Christophe Ley est professeur associé de statistique appliquée au département de mathématiques de l'Université du Luxembourg. Il est également président de la « European Association for Advanced Statistics Courses » et de la « Luxembourg Statistical Society », et fondateur du réseau international « Sports – Training and Research in Data Science Methods for Analytics and Injury Prevention Group ». Il est lauréat du prix Marie-Jeanne Laurent-Duhamel de la Société Française de Statistique et du prix international Bernoulli, ainsi que rédacteur adjoint de plusieurs revues spécialisées, dont « Annals of the Institute of Statistical Mathematics » et « Statistique et Société ».

 

Christophe, depuis quand fais-tu déjà ces pronostics sur les championnats ?

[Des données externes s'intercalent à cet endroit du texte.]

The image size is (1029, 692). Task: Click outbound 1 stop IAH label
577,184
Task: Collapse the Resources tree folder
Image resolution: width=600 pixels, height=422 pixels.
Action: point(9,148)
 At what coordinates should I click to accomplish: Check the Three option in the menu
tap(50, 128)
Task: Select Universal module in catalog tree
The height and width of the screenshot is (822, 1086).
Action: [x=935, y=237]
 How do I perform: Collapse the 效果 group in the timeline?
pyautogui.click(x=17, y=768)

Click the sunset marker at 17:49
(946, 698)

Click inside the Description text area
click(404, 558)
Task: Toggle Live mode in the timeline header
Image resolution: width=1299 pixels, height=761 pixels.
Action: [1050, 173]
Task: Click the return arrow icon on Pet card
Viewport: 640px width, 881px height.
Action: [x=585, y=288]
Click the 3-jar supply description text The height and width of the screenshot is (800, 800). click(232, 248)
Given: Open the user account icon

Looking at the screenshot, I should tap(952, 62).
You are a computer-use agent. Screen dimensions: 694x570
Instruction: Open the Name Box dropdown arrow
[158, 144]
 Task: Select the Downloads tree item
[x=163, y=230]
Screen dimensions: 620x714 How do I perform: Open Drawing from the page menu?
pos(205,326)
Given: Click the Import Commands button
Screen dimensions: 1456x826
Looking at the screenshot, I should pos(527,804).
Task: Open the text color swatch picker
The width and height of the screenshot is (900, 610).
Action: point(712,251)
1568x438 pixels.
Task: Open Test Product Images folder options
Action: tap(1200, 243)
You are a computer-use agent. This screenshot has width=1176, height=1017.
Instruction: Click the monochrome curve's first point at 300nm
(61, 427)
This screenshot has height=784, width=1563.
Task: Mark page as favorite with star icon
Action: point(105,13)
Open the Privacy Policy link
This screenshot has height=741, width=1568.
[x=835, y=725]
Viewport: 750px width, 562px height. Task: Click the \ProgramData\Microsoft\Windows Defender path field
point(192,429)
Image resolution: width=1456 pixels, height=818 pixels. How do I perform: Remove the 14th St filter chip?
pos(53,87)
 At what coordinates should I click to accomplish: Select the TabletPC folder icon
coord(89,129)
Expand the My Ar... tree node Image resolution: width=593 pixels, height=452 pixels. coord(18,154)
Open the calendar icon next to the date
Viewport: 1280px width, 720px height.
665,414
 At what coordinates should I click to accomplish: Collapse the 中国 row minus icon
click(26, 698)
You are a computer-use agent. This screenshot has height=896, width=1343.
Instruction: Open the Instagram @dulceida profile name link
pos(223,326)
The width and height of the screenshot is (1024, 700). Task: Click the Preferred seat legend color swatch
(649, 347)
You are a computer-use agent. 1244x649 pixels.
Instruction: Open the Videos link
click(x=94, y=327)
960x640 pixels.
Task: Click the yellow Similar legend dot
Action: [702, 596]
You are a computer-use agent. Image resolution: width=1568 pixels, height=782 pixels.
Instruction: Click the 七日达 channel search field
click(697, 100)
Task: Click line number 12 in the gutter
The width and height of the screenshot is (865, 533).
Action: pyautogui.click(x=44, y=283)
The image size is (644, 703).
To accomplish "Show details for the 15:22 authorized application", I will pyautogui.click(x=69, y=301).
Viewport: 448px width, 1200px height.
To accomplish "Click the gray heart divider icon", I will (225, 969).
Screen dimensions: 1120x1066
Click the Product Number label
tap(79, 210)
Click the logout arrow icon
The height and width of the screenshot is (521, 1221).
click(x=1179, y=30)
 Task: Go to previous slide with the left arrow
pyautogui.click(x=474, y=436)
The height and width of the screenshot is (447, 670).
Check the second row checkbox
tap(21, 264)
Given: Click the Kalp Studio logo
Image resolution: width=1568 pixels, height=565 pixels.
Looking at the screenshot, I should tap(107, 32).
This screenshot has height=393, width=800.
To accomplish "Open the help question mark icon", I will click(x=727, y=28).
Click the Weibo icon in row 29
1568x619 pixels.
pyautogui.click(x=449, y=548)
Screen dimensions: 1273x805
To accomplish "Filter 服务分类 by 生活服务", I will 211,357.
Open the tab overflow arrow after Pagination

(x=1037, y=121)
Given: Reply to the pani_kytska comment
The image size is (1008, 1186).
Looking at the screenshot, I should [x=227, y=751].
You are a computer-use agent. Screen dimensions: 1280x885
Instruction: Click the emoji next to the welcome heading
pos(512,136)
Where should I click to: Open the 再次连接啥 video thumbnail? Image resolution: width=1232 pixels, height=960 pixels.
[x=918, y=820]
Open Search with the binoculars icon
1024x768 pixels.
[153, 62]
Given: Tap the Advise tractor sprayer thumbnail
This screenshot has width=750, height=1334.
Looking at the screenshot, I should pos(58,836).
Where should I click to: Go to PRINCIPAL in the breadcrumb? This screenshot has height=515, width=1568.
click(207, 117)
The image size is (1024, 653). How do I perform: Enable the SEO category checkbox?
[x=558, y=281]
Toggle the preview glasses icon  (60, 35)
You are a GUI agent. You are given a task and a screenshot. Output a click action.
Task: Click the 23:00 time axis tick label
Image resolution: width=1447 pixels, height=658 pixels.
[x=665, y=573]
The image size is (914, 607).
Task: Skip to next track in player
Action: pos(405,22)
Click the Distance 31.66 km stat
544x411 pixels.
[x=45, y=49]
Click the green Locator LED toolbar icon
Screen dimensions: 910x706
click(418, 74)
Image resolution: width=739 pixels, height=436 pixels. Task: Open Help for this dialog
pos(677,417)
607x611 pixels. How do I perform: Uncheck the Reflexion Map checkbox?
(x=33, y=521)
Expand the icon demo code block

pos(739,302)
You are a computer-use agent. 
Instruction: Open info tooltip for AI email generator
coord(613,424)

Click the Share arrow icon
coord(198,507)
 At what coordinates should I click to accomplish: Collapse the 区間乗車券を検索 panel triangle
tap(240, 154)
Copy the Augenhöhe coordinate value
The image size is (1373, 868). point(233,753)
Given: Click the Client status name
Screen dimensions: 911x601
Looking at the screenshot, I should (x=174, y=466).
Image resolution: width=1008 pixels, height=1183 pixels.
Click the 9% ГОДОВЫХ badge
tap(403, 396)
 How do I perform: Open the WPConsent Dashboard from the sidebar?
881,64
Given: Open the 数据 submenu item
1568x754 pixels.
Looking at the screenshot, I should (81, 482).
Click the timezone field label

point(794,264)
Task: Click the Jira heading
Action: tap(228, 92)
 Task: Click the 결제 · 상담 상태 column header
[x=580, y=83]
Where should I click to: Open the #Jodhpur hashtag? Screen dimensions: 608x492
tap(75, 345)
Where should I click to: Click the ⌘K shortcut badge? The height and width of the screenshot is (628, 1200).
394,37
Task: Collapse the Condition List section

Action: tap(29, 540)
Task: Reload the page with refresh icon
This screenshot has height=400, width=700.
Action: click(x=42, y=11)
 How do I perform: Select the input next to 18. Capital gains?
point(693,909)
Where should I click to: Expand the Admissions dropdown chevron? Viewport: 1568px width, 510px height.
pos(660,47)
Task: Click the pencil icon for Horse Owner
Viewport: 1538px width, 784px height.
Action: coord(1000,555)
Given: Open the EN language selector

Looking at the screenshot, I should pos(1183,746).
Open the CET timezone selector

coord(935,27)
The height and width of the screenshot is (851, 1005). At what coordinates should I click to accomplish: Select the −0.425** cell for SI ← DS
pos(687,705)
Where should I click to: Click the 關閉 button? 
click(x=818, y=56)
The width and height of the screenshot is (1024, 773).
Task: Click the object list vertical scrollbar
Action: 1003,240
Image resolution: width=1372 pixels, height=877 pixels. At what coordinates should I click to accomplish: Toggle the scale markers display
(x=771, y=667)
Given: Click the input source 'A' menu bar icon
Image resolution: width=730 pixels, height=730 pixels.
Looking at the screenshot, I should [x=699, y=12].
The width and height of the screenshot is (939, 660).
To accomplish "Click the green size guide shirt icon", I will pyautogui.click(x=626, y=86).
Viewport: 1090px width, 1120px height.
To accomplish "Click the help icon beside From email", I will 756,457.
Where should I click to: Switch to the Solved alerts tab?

J'ai commencé avec quelques confrères chercheurs lors de la Coupe du monde masculine de 2018. Pour la Coupe du monde féminine de 2019, notre modèle a correctement prévu la victoire des États-Unis. Depuis, nous répétons l’exercice pour chaque Coupe du monde et chaque Championnat d'Europe, surtout pour le football masculin.

Ce travail est-il aussi important pour vos recherches ou le faites-vous plutôt pour le côté amusant ?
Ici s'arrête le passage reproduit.